(FB/Math/BM – Question by Souradeep P.)
What would the equation of motion be for a real simple pendulum with frictionless pivot but non-negligible angular amplitude?
Let the angle from the direction downwards be φ(t) at time t, t = 0 at the lowest point and the amplitude φ₀. Since the pendulum is at rest at φ(T/4) = φ₀, where T denotes the period time, the energy law gives (pendul…um length L, mass m)

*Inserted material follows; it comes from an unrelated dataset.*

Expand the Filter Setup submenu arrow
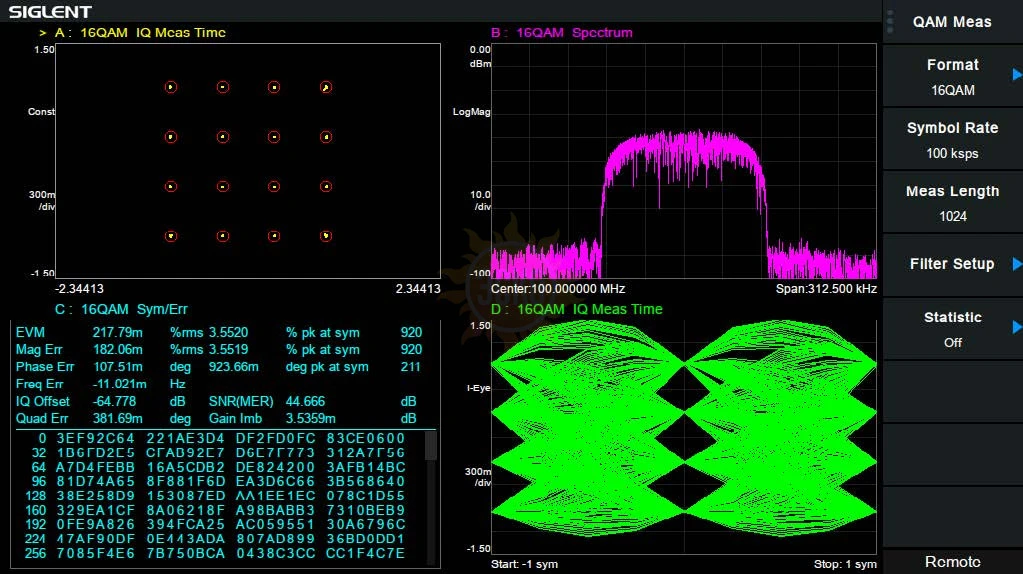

1/2 m (L dφ/dt)² + mgL(1 – cos φ) = mgL(1 – cos φ₀), from which
(L dφ/dt)² = 2gL(cos φ – cos φ₀)
dφ/dt = √(2g/L)·√(cos φ – cos φ₀)
∫ [0,φ(t)] dθ/√(cos θ – cos φ₀) = √(2g/L)·∫ [0,t] dτ
The integral is elliptic and cannot be expressed in elemntary functions but we get t as a function of φ(t),
t = √(L/(2g))·∫ [0,φ(t)] dθ/√(cos θ – cos φ₀), 0 ≤ t ≤ T/4.
Here the integral can be given ina standard form but to answer the question notice that the time asked for is T/4 corresponding to φ =φ₀ = π/2, i e
(*) T/4 = √(L/(2g))·∫ [0,π/2] dθ/√cos θ.
The substitution defined by 1 – x² = cos θ transforms the integral into
√2·K(1/√2), where K(k) ≡ ∫ [0,1] dx/√((1 – x²)(1 – k²x²)), 0 ≤ k < 1, is a standard form for a complete elliptic integral of the first kind. More generally, the period time for any amplitude φ₀ is given by
T = 4√(L/g)·K(k), where k = sin(φ₀/2). For small oscillations, φ₀ ≈ 0 we get the usual approximation T ≈ 4√(L/g)·π/2 = 2π√(L/(g).
In the particular case φ₀ = π/2 the integral in (*) also has a nice expression in terms of the gamma function,
(**) T/4 = √(L/g)·Γ(1/4)²/(4√π) ≈ 1.85·√(L/g).